To nieprawda, że osoby LGBT i pedofile to jakaś pokrewna grupa. To nienawistne kłamstwo, które ma służyć szczuciu na osoby LGBT – mówią inicjatorki przejazdu antyhomofobusa po ulicach polskich miast. W czwartek (30 września) pojawił się w Bydgoszczy.

– Nie pokazujemy treści drastycznych. Nie siejemy nienawiści. Nie używamy urządzeń nagłaśniających. Stajemy tylko w obronie zaszczuwanej społeczności LGBT, pokazując prawdę – tłumaczyła w czwartek (30 września) w Bydgoszczy Bożena Przyłuska z Ogólnopolskiego Strajku Kobiet, jedna z inicjatorek przejazdów antyhomofobusa po ulicach polskich miast.

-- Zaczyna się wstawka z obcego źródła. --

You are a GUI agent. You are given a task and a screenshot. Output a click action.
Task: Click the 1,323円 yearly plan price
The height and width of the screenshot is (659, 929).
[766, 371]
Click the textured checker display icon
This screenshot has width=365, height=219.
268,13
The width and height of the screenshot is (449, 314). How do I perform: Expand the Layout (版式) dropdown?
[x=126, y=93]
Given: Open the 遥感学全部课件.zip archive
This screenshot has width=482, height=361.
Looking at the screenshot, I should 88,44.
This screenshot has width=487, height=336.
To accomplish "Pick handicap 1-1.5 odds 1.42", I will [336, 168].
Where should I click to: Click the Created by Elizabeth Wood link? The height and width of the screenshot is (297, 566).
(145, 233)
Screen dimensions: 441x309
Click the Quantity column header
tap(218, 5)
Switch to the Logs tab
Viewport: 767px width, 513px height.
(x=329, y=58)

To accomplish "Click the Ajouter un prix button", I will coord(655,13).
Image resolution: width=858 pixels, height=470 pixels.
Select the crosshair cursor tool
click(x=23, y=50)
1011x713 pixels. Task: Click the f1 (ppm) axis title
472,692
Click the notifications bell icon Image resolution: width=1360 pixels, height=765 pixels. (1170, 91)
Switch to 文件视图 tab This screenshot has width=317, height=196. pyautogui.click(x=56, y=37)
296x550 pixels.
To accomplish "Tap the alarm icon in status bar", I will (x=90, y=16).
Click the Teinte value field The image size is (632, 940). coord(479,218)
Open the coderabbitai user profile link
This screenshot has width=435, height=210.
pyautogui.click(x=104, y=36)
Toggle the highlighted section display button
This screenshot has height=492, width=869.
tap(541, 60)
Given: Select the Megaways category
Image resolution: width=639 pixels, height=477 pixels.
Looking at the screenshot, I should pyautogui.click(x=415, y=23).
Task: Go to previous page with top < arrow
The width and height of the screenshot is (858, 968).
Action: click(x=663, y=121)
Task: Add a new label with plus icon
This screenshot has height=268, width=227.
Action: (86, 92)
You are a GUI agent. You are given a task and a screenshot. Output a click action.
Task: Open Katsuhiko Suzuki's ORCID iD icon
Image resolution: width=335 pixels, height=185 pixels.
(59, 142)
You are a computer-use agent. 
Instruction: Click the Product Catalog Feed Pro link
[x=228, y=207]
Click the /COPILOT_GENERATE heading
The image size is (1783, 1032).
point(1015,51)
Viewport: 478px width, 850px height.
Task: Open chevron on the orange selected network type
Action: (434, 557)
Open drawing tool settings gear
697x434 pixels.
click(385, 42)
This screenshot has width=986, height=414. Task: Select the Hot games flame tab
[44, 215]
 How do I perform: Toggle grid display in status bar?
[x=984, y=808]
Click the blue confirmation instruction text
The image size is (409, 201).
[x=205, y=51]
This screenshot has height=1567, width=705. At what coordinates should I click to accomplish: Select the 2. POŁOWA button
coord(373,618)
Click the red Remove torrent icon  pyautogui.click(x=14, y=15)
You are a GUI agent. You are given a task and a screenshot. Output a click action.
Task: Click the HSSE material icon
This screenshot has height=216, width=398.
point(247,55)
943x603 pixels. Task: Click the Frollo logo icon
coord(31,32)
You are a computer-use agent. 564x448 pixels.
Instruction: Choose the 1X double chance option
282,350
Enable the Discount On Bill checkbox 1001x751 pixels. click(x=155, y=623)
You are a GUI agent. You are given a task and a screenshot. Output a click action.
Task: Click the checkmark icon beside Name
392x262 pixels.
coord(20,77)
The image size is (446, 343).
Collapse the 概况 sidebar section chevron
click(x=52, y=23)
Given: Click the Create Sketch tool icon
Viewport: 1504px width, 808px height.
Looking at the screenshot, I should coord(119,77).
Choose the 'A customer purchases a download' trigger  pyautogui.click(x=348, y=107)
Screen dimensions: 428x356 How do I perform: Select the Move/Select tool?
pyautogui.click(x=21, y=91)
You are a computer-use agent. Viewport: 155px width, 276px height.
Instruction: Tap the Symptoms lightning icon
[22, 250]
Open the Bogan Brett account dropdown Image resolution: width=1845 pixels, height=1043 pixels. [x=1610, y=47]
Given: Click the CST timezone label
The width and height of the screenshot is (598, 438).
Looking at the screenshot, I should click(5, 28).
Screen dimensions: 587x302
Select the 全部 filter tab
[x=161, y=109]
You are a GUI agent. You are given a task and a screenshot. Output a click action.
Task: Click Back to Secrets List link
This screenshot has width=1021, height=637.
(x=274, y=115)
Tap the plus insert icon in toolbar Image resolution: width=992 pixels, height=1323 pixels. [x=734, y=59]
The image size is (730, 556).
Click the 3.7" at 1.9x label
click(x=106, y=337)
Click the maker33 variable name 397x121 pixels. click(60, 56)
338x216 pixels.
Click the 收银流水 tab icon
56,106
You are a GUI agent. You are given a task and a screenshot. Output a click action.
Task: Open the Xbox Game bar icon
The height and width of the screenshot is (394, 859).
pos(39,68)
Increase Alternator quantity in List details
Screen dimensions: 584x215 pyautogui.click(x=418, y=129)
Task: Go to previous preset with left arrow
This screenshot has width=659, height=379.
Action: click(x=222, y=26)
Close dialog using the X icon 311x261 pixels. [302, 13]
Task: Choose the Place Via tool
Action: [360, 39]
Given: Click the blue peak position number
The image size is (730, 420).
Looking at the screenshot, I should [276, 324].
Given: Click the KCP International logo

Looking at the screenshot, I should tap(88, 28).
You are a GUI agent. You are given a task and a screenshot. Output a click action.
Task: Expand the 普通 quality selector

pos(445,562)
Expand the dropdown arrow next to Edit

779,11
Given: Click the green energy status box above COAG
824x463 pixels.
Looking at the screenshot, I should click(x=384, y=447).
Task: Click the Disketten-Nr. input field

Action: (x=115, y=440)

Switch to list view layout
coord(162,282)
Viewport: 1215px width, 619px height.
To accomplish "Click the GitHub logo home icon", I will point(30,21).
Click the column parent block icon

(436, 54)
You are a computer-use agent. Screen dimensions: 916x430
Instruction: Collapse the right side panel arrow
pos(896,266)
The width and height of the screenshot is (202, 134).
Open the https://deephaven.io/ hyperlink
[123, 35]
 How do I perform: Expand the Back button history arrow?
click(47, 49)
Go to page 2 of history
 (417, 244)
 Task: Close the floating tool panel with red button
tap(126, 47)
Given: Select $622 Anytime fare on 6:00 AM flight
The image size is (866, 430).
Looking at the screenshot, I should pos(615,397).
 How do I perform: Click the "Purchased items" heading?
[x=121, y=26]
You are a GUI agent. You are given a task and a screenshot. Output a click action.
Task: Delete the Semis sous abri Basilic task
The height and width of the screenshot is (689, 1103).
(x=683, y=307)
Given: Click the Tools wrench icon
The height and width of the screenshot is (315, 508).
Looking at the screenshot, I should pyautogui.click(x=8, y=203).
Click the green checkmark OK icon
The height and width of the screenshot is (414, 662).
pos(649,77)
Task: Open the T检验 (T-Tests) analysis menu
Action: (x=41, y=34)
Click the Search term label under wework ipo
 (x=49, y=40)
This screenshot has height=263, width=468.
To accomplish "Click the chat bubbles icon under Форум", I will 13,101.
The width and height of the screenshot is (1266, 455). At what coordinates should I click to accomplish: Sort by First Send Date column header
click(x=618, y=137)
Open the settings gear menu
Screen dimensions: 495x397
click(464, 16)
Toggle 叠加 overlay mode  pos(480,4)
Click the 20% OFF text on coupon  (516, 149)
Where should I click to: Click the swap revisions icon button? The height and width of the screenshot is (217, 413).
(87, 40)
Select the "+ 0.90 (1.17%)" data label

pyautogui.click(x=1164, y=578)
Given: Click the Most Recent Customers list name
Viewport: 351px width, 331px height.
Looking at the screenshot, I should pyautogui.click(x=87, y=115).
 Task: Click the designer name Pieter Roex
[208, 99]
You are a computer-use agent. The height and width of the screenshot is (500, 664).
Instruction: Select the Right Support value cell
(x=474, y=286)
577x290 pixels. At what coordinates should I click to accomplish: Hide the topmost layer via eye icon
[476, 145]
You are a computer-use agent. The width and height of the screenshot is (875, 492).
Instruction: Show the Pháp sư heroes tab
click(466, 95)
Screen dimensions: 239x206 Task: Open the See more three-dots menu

To ciemna furgonetka z napisem: „Pedofile grasują najczęściej w Kościele i tradycyjnej rodzinie”. Pojawiła się dziś po południu na ulicach centrum Bydgoszczy. Chronił ją policyjny radiowóz. – Hasło nie oznacza walki z tradycyjną rodziną. Przyjeżdżamy z informacją, że pedofilia nie ma nic wspólnego z orientacją seksualną – tłumaczy Przyłuska

Dlaczego trzeba to robić? – pytamy

– Bo na ulicach polskich miast jeżdżą samochody z banerami informującymi, że jest odwrotnie. Pedofilia nie ma związku z homoseksualnością, z osobami LGBT, co chcą fałszywie wmawiać ludzie jeżdżący busami z nienawistnymi hasłami. Wmawiają, że osoby LGBT i pedofile to jakaś pokrewna grupa. To jest nieprawda i nienawistne kłamstwo, które ma służyć szczuciu na osoby LGBT i władza miała wroga, którego może wskazać społeczeństwu – odpowiada Przyłuska.